A critical factor that investors look at before investing in startups, particularly in early-stage ventures, is the founder and his team, panellists at the News Corp VCCircle Startup Summit 2017 said.
“The idea and markets evolve. The only thing that’s constant is the team. At such an early stage, there’s nothing to look at, so investors look at who you are. That’s something you can’t hide,” said Harshad Lahoti, founder and chief executive of ah! Ventures, a Mumbai-based early-stage venture capital firm.
Kunal Khattar, general partner at advantEdge Partners, said that people are often keen to wear the entrepreneurial hat for the wrong reasons. The question investors should ask founders is why they want to become an entrepreneur, “Entrepreneurship is actually a change in lifestyle. You’d better be ready to give up everything,” he explained.
In a discussion on ‘Successful startups: What worked, what did not?’, startup founders also talked about what had helped them sustain themselves. “The one thing that has worked for us from day one is influencer marketing,” said Shreya Mishra, founder of Flyrobe, an on-demand fashion rental portal.
Amit Agarwal, co-founder of No Broker, a peer-to-peer (P2P) property listings business for home rentals, said focusing on scalability and self-imposed frugality had helped the firm grow. “We don’t have any office other than in Bangalore, we ask owners to WhatsApp us photos of the property. We keep our costs really low,” he added.

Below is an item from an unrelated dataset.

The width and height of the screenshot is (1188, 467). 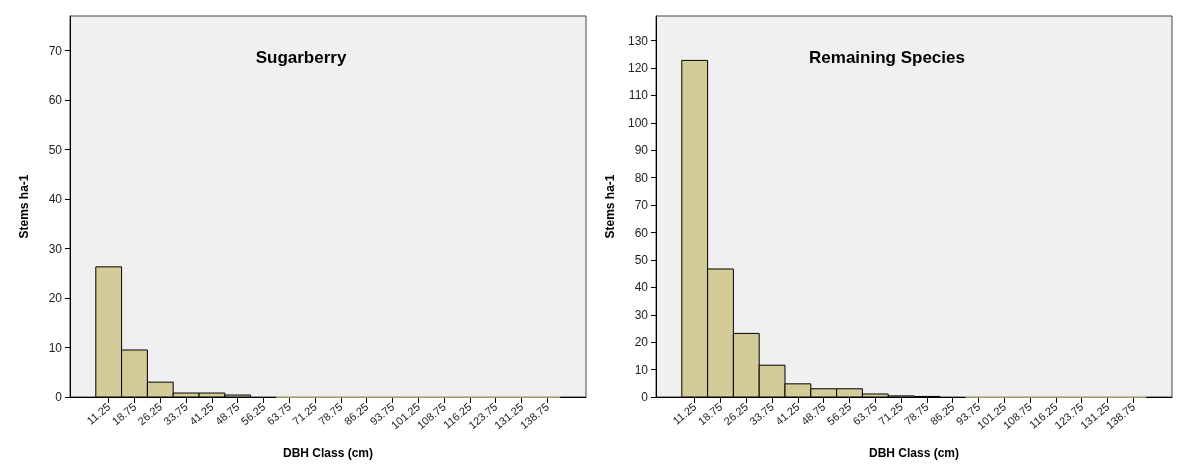 What do you see at coordinates (638, 40) in the screenshot?
I see `y-tick-label: 130` at bounding box center [638, 40].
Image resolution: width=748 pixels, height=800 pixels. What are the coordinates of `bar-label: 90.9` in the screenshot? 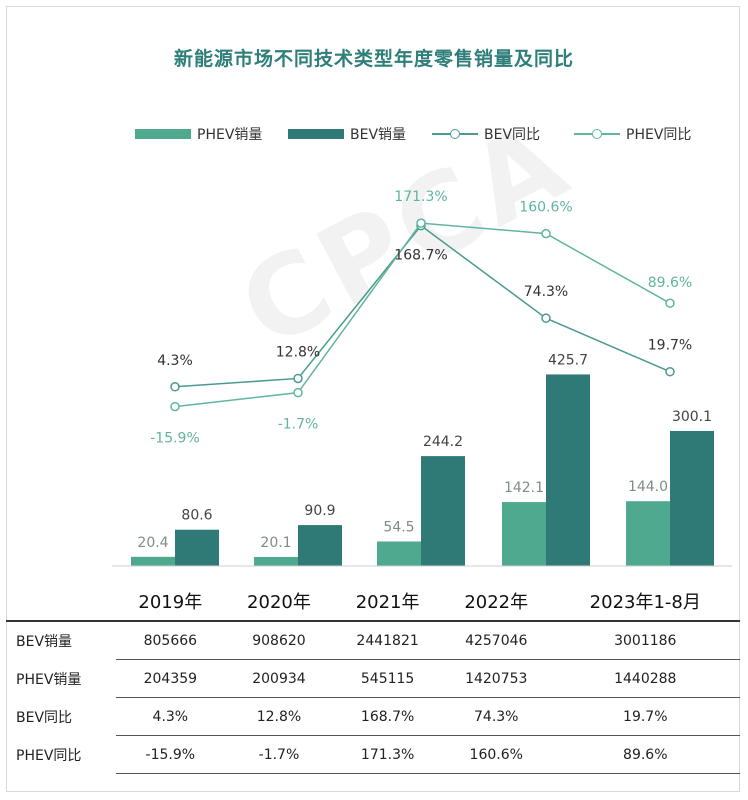 It's located at (320, 511).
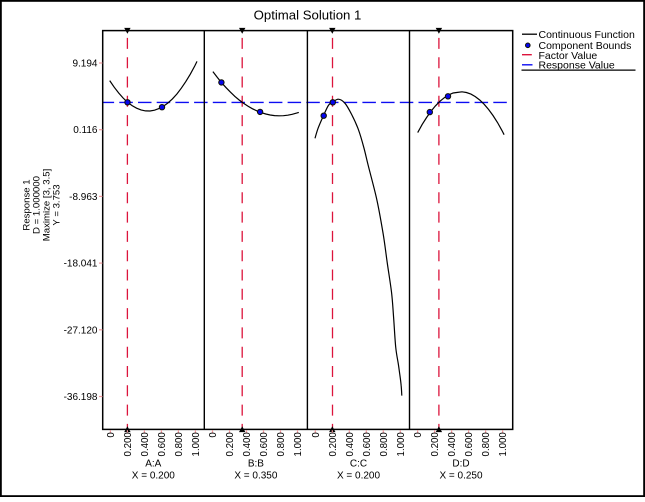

According to Jitendra Gupta, founder and chief executive of payments firm Citrus Pay, which was bought by Naspers-owned PayU last year, the company’s success had a great deal do with entering the market at the right time. “Other than that, the product team was always running short on time to meet the sales expectation,” he added.
Besides finding the right mix to enable a startup to grow, founders at the Summit agreed that hiring the right people plays a key role in determining whether the firm will be able to scale up or not.
“The first five or 10 hires are the most critical. We hire for attitude, not skill. The second reason is the purpose for joining the company: do people feel for the cause?” explained Mishra of Flyrobe, adding that adopting a layoff policy is at times unavoidable and that is largely because of the attitude people may have. “We’d rather take on a less talented person with the right attitude. We’ve taken that call once or twice in our 16-month journey,” she revealed.
Agarwal said 80% of people, including graduates from the IIMs, have no passion, and “you just need to get these people”.
According to Gupta of Citrus Pay hiring the right people in the initial days was rather difficult. “From a skill set assessment standpoint, I had no clue as far as the engineering or product team was concerned,” he said, adding: “We used ESOPs very effectively. I’m, however, not sure how many people valued it.”